▸ What you should do
Restate the lines word for word, from the one containing "Task: Click TJ Tatran Jablonica green logo" through the last line of the entries below, without any other lines.

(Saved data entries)
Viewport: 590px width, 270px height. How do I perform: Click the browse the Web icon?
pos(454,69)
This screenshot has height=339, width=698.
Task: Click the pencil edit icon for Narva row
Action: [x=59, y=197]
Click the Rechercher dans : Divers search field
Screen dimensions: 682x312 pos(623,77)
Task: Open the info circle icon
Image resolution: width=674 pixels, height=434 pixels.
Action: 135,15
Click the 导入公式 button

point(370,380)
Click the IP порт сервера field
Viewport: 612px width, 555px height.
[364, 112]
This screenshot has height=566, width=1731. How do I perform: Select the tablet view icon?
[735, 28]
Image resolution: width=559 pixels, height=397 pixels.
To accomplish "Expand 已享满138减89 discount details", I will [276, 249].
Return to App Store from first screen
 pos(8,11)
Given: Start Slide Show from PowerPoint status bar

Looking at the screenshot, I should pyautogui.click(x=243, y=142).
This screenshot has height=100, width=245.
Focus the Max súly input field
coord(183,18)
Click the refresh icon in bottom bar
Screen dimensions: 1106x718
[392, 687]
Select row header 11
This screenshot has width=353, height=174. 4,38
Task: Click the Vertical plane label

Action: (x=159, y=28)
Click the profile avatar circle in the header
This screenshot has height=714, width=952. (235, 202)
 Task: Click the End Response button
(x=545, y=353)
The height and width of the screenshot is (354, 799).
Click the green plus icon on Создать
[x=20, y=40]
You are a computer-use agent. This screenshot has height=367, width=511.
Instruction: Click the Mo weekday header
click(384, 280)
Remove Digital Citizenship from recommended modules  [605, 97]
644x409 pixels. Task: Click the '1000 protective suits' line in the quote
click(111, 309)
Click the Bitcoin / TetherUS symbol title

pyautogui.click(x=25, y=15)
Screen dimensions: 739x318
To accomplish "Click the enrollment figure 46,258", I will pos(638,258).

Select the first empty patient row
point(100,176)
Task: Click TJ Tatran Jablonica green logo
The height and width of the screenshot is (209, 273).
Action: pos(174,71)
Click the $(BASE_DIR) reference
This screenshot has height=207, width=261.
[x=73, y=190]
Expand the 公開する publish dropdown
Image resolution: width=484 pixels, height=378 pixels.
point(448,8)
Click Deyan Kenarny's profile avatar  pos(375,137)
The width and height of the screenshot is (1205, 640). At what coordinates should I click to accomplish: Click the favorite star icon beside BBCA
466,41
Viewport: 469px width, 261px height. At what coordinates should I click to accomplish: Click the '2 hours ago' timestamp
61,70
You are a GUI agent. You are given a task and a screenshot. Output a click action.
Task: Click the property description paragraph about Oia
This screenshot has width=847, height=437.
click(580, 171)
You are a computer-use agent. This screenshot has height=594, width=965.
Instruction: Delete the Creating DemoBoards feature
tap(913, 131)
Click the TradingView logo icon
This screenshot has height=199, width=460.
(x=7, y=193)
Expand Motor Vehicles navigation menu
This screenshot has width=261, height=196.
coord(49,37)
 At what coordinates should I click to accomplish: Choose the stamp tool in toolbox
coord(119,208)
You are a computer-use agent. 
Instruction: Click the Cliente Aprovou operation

▸ Completed task
Task: Click TJ Tatran Jablonica green logo
The height and width of the screenshot is (209, 273).
Action: pos(174,71)
Click the $(BASE_DIR) reference
This screenshot has height=207, width=261.
[x=73, y=190]
Expand the 公開する publish dropdown
Image resolution: width=484 pixels, height=378 pixels.
point(448,8)
Click Deyan Kenarny's profile avatar  pos(375,137)
The width and height of the screenshot is (1205, 640). At what coordinates should I click to accomplish: Click the favorite star icon beside BBCA
466,41
Viewport: 469px width, 261px height. At what coordinates should I click to accomplish: Click the '2 hours ago' timestamp
61,70
You are a GUI agent. You are given a task and a screenshot. Output a click action.
Task: Click the property description paragraph about Oia
This screenshot has width=847, height=437.
click(580, 171)
You are a computer-use agent. This screenshot has height=594, width=965.
Instruction: Delete the Creating DemoBoards feature
tap(913, 131)
Click the TradingView logo icon
This screenshot has height=199, width=460.
(x=7, y=193)
Expand Motor Vehicles navigation menu
This screenshot has width=261, height=196.
coord(49,37)
 At what coordinates should I click to accomplish: Choose the stamp tool in toolbox
coord(119,208)
You are a computer-use agent. 
Instruction: Click the Cliente Aprovou operation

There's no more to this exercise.